In 2026 and 2027, the U.S. basic product patents on Prevnar 13, Eliquis and Xtandi are set to expire, potentially exposing products that generated sales of $6.3 billion in Pfizers home market last year to off-patent competition. All told, analysts expect Pfizer to lose up to $20 billion in sales due to patent expirations starting in 2026. Pfizers internal forecast is roughly in line with analyst estimates.

After Lyrica went off patent last year, Pfizer entered a window in which its portfolio is virtually free from the loss of exclusivity through to 2026. The lull gives Pfizer a period to get some of its pipeline prospects to market and start growing their sales, leading management to predict the current slate of experimental assets will at least replace the revenues lost to off-patent rivals starting in 2026.

That prediction rests on Pfizers ability to get key pipeline products to market. Pfizer used the virtual event to claim a growing effectiveness in that regard. As of 2015, 5% of the drugs Pfizer took into the clinic went on to win approval. By 2019, that figure had increased to 9%, causing Pfizers success rate to go from well below the industry average to slightly above the performance of its peers.

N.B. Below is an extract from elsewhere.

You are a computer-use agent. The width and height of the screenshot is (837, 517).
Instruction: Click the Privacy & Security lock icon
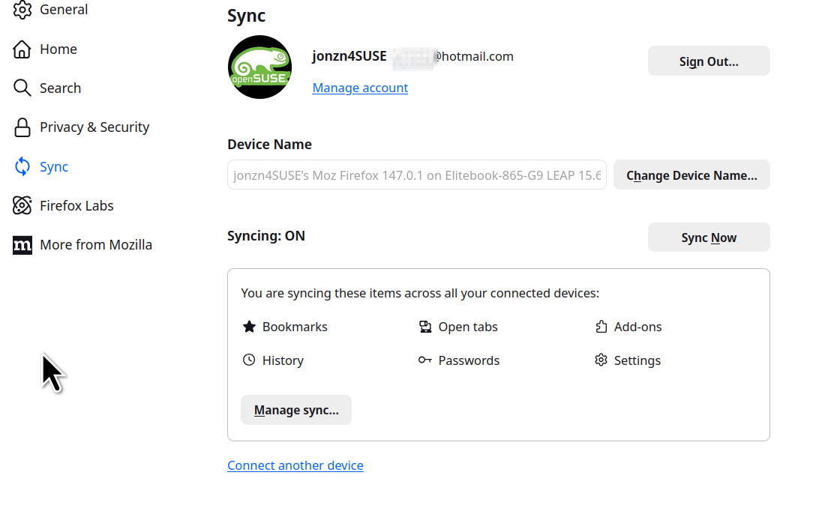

Pfizer also noted an improved phase 2 success rate. In 2017, 17% of Pfizers phase 2 trials succeeded. Since then, Pfizer has averaged 46%. The success rate so far this year stands at 53%. Pfizer claims to be moving faster, too, stating it is on course to reduce development timelines by 2.5 years between 2017 and 2021. Automation of processes accounts for the biggest anticipated time saving.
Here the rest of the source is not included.